**Consigne**
Recopiez fidèlement le passage du texte sur l'achat public et le Covid 19 qui commence par « A un moment » et se termine par « leurs salariés ? ».

**Texte**
----------
Achat public et Covid 19 - Episode 3 : le jour d'après

A un moment donné, et même si notre mode de vie et notre façon de travailler en seront sans doute durablement impactés, il faudra bien que l’on sorte de notre période de confinement et que l’activité économique puisse reprendre progressivement.

Quel pourra être le rôle de la commande publique dans ce redémarrage ? Pourra t-elle vraiment tenir le bien délicat mais tant attendu rôle de levier de l’intervention publique, levier qui permettrait d’abonder les opérateurs économiques en deniers publics tout en leur permettant d’exercer leur métier et de faire travailler leurs salariés ?

Achat public et Covid 19 - Episode 3 : le jour d'après

Rien n’est hélas moins sûr, d’autant que s’esquissent des évolutions de politiques économiques nationales qui font même réfléchir à l’avenir de la commande publique telle que nous la connaissons. Paradoxalement, cela serait pourtant le moment de renforcer encore l’Europe de la commande publique.

Vous avez dit instrumentalisation ?

On sait que, du fait de son poids économique - plus de 10% du PIB en moyenne de chaque Etat de l’Union Européenne-, la commande publique fait l’objet d’une instrumentalisation récurrente de la part de nos décideurs publics, afin d’en faire un outil tantôt de soutien aux PME-TPE, tantôt à la protection de l’environnement et au développement durable, tantôt à l’innovation et par là même aux start up locales...mais cette fois la tache est lourde et l’enjeu de taille: la commande publique va être un instrument - sinon l’instrument - de la relance économique attendue après les effets désastreux de la crise sanitaire que nous sommes en train de vivre...un peu comme lors de la crise des subprimes que nous avons subi en 2008 (rehaussement du seuil de non mise en concurrence, assouplissement du régime des PPP...), mais avec des effets attendus bien plus puissants.

Le problème est de savoir si elle en sera capable et si on ne fait pas peser un poids trop grand sur les acheteurs publics.
----------
**Données fournies**

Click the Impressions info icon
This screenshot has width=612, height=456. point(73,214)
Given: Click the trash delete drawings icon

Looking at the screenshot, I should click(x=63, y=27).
----------
**Zone de réponse**
A un moment donné, et même si notre mode de vie et notre façon de travailler en seront sans doute durablement impactés, il faudra bien que l’on sorte de notre période de confinement et que l’activité économique puisse reprendre progressivement.

Quel pourra être le rôle de la commande publique dans ce redémarrage ? Pourra t-elle vraiment tenir le bien délicat mais tant attendu rôle de levier de l’intervention publique, levier qui permettrait d’abonder les opérateurs économiques en deniers publics tout en leur permettant d’exercer leur métier et de faire travailler leurs salariés ?